50 jaar songfestival: NSF 1957
Nationaal Songfestival 1957
Datum: 3 februari 1957
Locatie: AVRO studio, Hilversum
Presentatie: Karin Kraaykamp
In tegenstelling tot in 1956 mocht Nederland in 1957 slechts een liedje inzenden voor het Eurovisie Songfestival. In totaal namen vier artiesten deel aan de nationale finale, waarin iedere artiest twee liedjes zong.
Marcel Thielemans
– Ik weet nog goed (Pi Scheffer, Alexander Pola)
– Simpe sampe sompe (John Steggerda)
Marcel Thielemans maakte deel uit van het dansorkest De Ramblers, waar ook Trea Dobs (NSF 1965) deel van uit maakte. Meer dan zes decennia maakte Thielemans deel uit van het dansorkest. Eerst was hij er trombonist, de laatste 20 jaren was Thielemans orkestleider. Beroemd werd hij door zijn vocale aandeel. Liedjes als “Bommeltje van Purmerend, “Hij wel”, “Wie is Loesje?” en “Weet je nog wel die avond in de regen” verhief hij tot evergreens. Marcel Thielemans overleed in mei 2003 op 91-jarige leeftijd.
Heya Sury
– De bromtol (Willy van Hemert, Melle Wiersma)
– Een liedje van niets (Jelle de Vries)
Ook het nationaal songfestival in 1957 kende zijn relletje. In totaal waren er acht geschikte liedjes uitgekozen, terwijl er maar drie artiesten, Marcel Thielemans, John de Mol en Corry Brokken, waren geselecteerd. De selectiecommissie besloot op zoek te gaan naar een vierde kandidaat. Een van de leden stelde Heya Ruys voor, die onder de naam Heya Sury zou gaan deelnemen. Wat de overige leden van de selectiecommissie echter niet wisten, was dat Heya de vrouw van het betreffende lid was. Uiteindelijk mocht Heya deelnemen aan de nationale finale, maar erg veel succes had ze niet. Ze bezette met haar twee liedjes de twee laatste plaatsen.
John de Mol
– Havannah is zo ver (Jan Mol)

* * *

→ TE DOEN
1 – Hoe luidt deze zin uit de tekst over het Nationaal Songfestival 1957 in het Engels: "Marcel Thielemans overleed in mei 2003 op 91-jarige leeftijd."
2 – Hoeveel artiesten namen volgens de tekst over het Nationaal Songfestival 1957 deel aan de nationale finale?
3 – Schrijf de tekst over het Nationaal Songfestival 1957 verder vanaf het punt waar die ophoudt.
Het materiaal heb je hierbij niet nodig.

→ GETOONDE GEGEVENS
* * *

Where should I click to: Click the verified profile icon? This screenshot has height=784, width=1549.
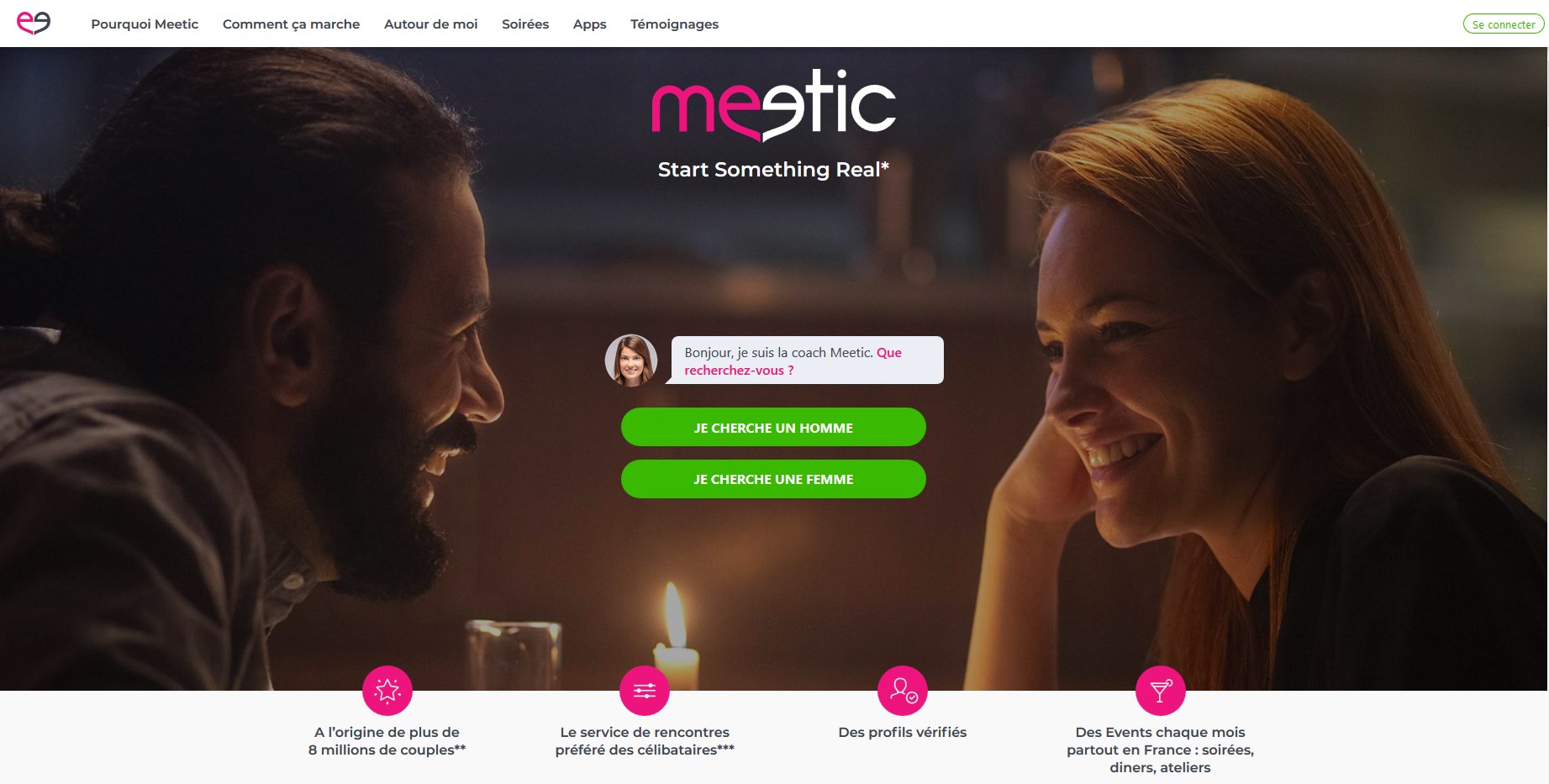point(903,691)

* * *

→ GEGEVEN ANTWOORDEN
1 – Marcel Thielemans died in May 2003 at the age of 91.

2 – Vier artiesten.

3 –
– Hiep, hiep, hiep, hoera (Jan Mol)
In 1957 maakte John de Mol sr. Zijn debuut op het nationaal songfestival. Verder dan de vijfde en zesde plaats kwam hij echter niet. In 1959 haalde John het net niet op het NSF. In totaal werden acht liedjes door 2 verschillende solisten of duo’s gezongen. Het lied “Een beetje”, gezongen door Teddy Scholten en Joh de Mol, won, maar de vakjury koos voor de uitvoering van Teddy Scholten. Zijn uitvoering van Een beetje werd succesvol op single uitgebracht. In 1960 eindigde zijn lied Caroussel, dat in 1960 ook door Marcel Thielemans werd gezongen, op de vierde plaats. Na zijn muziekcarrière behartigde De Mol de belangen van de Nederlandse artiesten in de Stichting Conamus. Linda de Mol, de dochter van John de Mol, presenteerde in 1989, 1998 en 1999 het nationaal songfestival.
Corry Brokken
– De messenwerper (Pi Scheffer, Alexander Pola)
– Net als toen (Willy van Hemert, Guus Jansen)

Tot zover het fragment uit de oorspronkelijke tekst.